Schulordnung für die Grundschulen und Hauptschulen (Volksschulen) in Bayern (Volksschulordnung - VSO) Vom 11. September 2008

§ 36 Teilnahme

3) 1 Schülerinnen und Schüler können auf schriftlichen Antrag in begründeten Ausnahme­fällen vom Unterricht in einzelnen Fächern befreit oder vom Schul­besuch beurlaubt werden. 2 Den Schülerinnen und Schülern ist ausreichende Gelegenheit zur Erfüllung ihrer religiösen Pflichten und zur Wahrnehmung religiöser Veranstaltungen auch außerhalb der Schule zu geben.

Grundgesetz Artikel 140

Artikel 137 WRV

(7) Den Religionsgesellschaften werden die Vereinigungen gleichgestellt, die sich die gemeinschaftliche Pflege einer Weltanschauung zur Aufgabe machen.

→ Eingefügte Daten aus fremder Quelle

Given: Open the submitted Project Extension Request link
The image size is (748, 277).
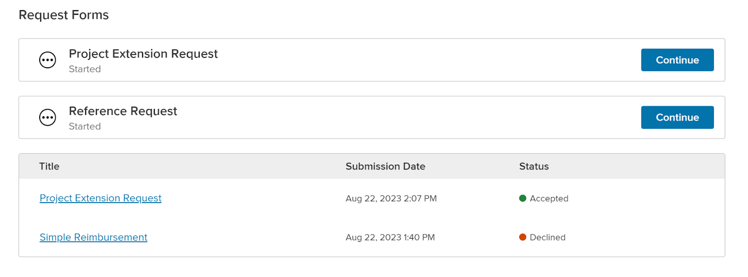Looking at the screenshot, I should point(101,198).
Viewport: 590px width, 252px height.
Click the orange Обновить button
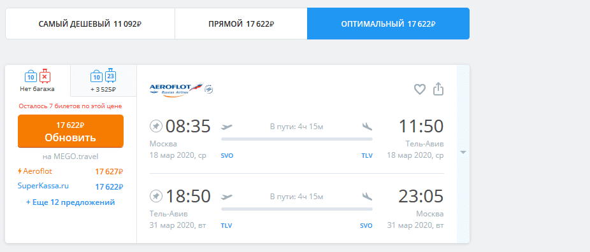click(x=71, y=131)
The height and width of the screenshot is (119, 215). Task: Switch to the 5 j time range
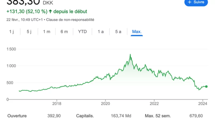[x=29, y=32]
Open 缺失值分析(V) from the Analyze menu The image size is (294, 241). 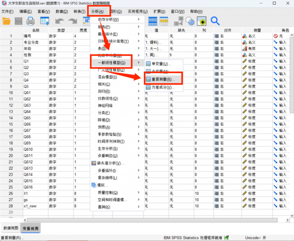click(110, 163)
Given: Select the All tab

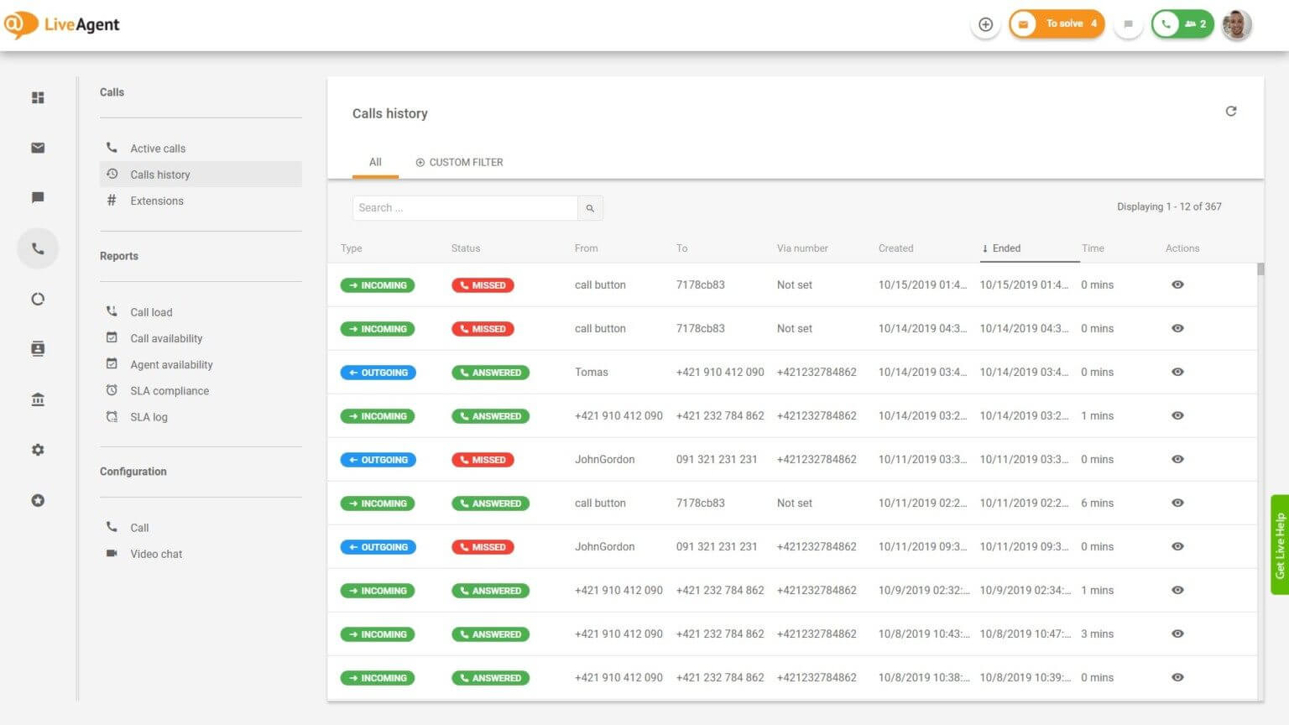Looking at the screenshot, I should pyautogui.click(x=375, y=163).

Grundgesetz: Art. 4 Abs. 1 und 2 GG Artikel 4

(1) Die Freiheit des Glaubens, des Gewissens und die Freiheit des religiösen und welt­anschaulichen Bekennt­nisses sind unverletzlich. (2) Die ungestörte Religionsausübung wird gewährleistet.

Artikel 6

(2) Pflege und Erziehung der Kinder sind das natürliche Recht der Eltern und die zuvörderst ihnen obliegende Pflicht.

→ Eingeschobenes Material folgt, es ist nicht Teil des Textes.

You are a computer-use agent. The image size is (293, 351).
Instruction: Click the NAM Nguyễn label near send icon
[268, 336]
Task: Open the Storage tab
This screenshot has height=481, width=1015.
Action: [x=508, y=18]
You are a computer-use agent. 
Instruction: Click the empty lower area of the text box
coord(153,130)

Erziehungsrecht der Eltern als Grundrecht, Grundgesetz und Bundesverfassungsgericht

Nach Art. 6 Abs. 2 S. 1 GG gewährleistet im Zusammenhang mit Art. 4 Abs. 1, 2 GG das Recht der Eltern, über die religiöse, weltanschauliche und sittliche Erziehung ihrer Kinder selbst zu bestimmen. Zum Elternrecht gehört die Erziehung, also die Sorge für die seelische und geistige Entwicklung einschließlich der religiösen und weltanschaulichen Erziehung. Nach der Rechtsprechung des Bundesverfassungsgerichts (BVerfG) ist diese religiös-weltanschauliche Erziehung untrennbarer Bestandteil der Eltern-Kind-Beziehung, die das Grundgesetz besonders schützt (BVerfG, Beschl. v. 17.12.1975, Az. 1 BvR 63/68). Das Grundgesetz garantiert daneben die Religionsfreiheit der Eltern. Auch dieses Grundrecht umfasst das Recht zur Kindererziehung in religiöser und weltanschaulicher Hinsicht. Es ist Sache der Eltern, ihren Kindern diejenigen Überzeugungen in Glaubens- und Welt­anschauungs­fragen zu vermitteln, die sie für richtig halten und von solchen Überzeugungen fernzuhalten, die ihnen falsch oder schädlich erscheinen (BVerfG, Beschl. v. 16.05.1995, Az. 1 BvR 1087/91).